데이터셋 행
══════════════════════════════
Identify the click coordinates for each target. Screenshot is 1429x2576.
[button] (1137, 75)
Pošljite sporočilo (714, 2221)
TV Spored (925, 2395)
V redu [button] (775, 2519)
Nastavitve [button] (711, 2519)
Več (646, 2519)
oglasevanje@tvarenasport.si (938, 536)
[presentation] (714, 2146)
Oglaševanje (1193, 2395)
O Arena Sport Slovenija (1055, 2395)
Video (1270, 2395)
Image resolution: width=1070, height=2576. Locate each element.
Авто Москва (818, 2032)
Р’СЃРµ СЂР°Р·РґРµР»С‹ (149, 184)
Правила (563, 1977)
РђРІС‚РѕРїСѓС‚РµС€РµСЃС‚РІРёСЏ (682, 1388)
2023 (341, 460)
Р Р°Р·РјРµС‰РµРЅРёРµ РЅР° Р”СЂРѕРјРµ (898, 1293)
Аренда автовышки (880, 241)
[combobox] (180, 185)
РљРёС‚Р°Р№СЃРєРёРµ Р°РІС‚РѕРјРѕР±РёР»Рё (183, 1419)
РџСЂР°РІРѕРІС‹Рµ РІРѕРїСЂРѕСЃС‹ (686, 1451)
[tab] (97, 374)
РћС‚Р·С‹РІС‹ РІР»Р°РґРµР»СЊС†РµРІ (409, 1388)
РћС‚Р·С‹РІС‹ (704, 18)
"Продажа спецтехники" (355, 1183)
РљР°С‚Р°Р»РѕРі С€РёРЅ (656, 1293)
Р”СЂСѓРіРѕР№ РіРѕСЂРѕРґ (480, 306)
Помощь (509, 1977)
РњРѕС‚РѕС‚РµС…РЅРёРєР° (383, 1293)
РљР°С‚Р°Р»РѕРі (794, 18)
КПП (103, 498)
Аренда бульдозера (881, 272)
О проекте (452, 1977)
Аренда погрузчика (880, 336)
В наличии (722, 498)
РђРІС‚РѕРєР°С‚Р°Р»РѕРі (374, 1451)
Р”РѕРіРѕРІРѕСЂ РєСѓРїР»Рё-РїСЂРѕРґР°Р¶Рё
══════════════════════════════
▶ 필요한 작업
"Помощь (509, 1977)"이 들어 있는 줄부터 레코드의 마지막 줄까지(양 끝 포함) 빈 줄은 빼고 한 줄을 문자열 하나로 삼아 JSON 목록으로 바꿔 주세요.

▶ 전체 풀이
[
  "Помощь (509, 1977)",
  "РњРѕС‚РѕС‚РµС…РЅРёРєР° (383, 1293)",
  "РљР°С‚Р°Р»РѕРі (794, 18)",
  "КПП (103, 498)",
  "Аренда бульдозера (881, 272)",
  "О проекте (452, 1977)",
  "Аренда погрузчика (880, 336)",
  "В наличии (722, 498)",
  "РђРІС‚РѕРєР°С‚Р°Р»РѕРі (374, 1451)",
  "Р”РѕРіРѕРІРѕСЂ РєСѓРїР»Рё-РїСЂРѕРґР°Р¶Рё"
]